You don't need to do an epidural test dose for a labor CSE.

There are two reasons to do a test dose:

1) The local in the test dose is there to detect an intrathecal catheter. But you just gave an intrathecal dose of local deliberately, so a test dose has no utility for discerning an intrathecal vs epidural catheter.

2) The epi in the test dose is there to detect an intravascular catheter. Setting aside the odds of a soft springwound catheter actually going into a vessel (they don't), you'll detect that extraordinarily rare problem in an hour when you get called for a non working epidural. There's certainly no risk to ~10 mL of epidural mix getting infused IV over an hour. You're doing a labor CSE, not bolusing the catheter with a seizure or cardiovascular collapse dose of local, so what are you so worried about that you need to stand there doing a test dose?

Do the CSE, give the intrathecal dose, insert the catheter, tape it, hit play on the pump, declare victory, walk out.


1.) Not true. Motor function is still decent after 1 cc of .25% marcaine. Motor function is not decent after a test dose.

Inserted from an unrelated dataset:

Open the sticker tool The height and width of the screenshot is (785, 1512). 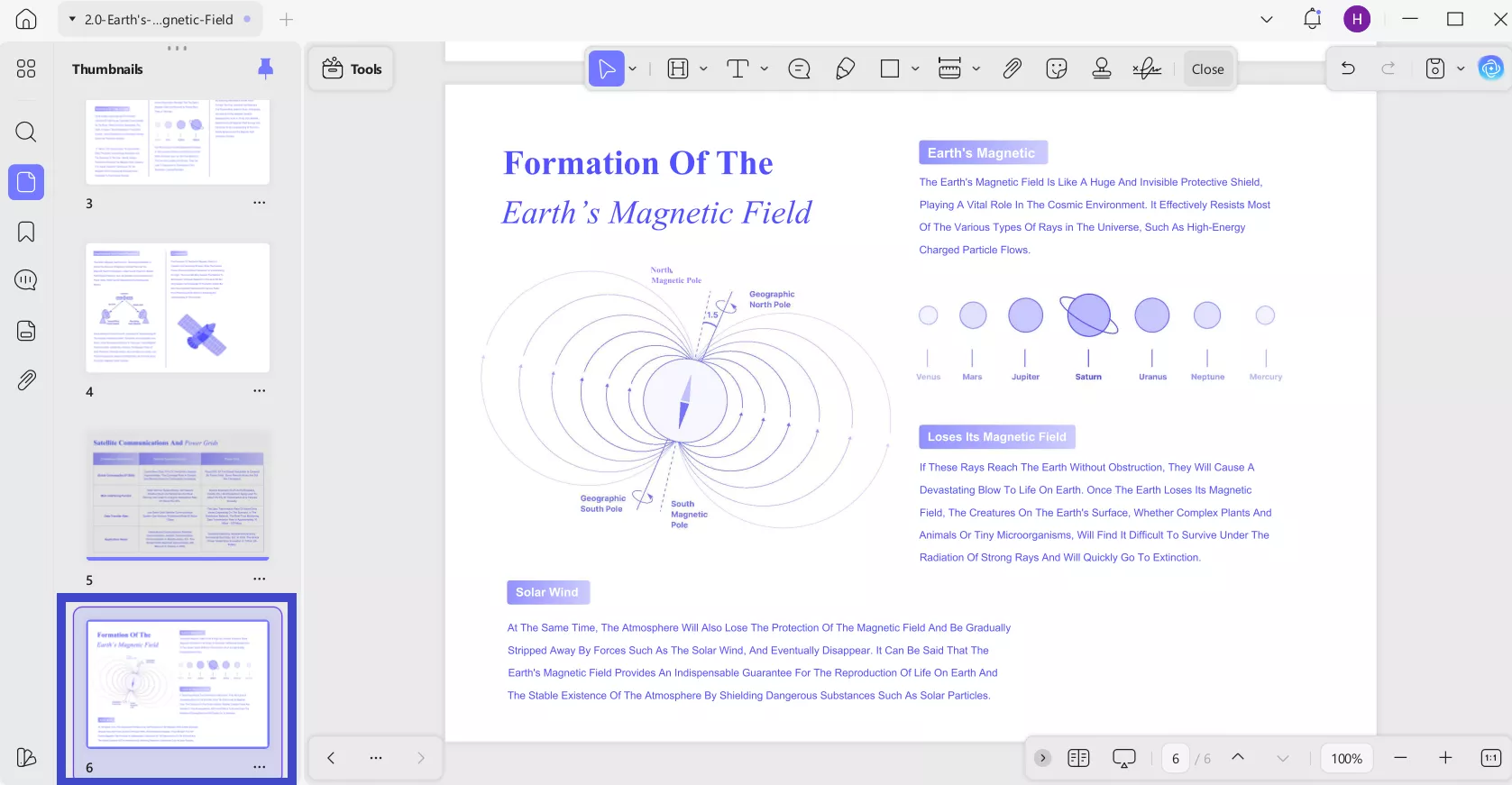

2.) I have had a soft catheter go intravascular exactly once. Of course it was a patient that I really didn't want this to happen.
 
@pgg I get what your saying. I've always wondered just how effective the test dose is especially for intravascular stuff because the heart rate varies so wildly during labor. Further, I've often wondered how much ringing in the ears, numbness around the mouth etc a lady is gonna get with 45mg of lido injected intravascularly.

Keep in mind that I am still a resident so I'm not looking to rock the boat at my residency, even though I'll graduate next year. As far as I know and from what we're taught day 1 during our CA1 year of OB, you always do the test dose. I have no idea how the ob peeps would react if I just didn't do it (I'd probably get a PSR thrown my way).

Aside from what you brought up about the cse, it's standard for us to bolus up the new epidural with 5cc's of epidural mix (1/8% bup w/ 2mcg/ml fent) or straight 1/4% bup or straight 1/8% bup, then run the infusion at 6/6/15. So depending on how uncomfortable that lady is while waiting for some effect of that epidural, she could potentially get up to about 51mg of bup intrathecally or intravascularly over an hour if that catheter is in the wrong place. I know for sure I'd have a hard time defending myself if a laboring mom presented with LAST on the labor deck and the attendings ask if I did a test dose during the M/M.

Lastly, I can't remember what kit they use at NIH, but I did have one intravascular catheter during my two months there. I'll have to find out what type of catheter it is. I do remember getting frank blood back when we aspirated.

May have misread what you said earlier. I'll leave this post cause I'm lazy and post call right now.
 
@SaltyDog Tried your method while on call last night. Drew up 20ml of solution and squirted it into tray, used that as local and LOR fluid. Felt like the local took longer to set up as opposed to lido...maybe that's just subjective on my part. I did do a cse since the ladies called me a little late, felt like that went smooth, pretty much only used the glass lor syringe. I'm still a resident so while the technique is slick, it doesn't really save me any time since I still have to do the test dose with 1.5% lido anywhere ergo I'm cracking the vials no matter what. Will def keep it in my back pocket. Our attendings are big on dpe as well. Most of the time I open our kit and then forget to insert the spinal needle and just thread the catheter right away anyway. Subjectively haven't noticed or been told that my epidurals suck or that they are always one sided etc, so I think I will just keep doing standard epidurals with the rare cse for a lady who is further along.

yeah if you have to crack the vials and do a test dose anyways it kind of defeats the purpose of this technique. If I’m doing a straight CLE, then I’ll just thread the cath and bolus with the full 5mL test dose plus the 2-3mL of 1% I didn’t use for skin local.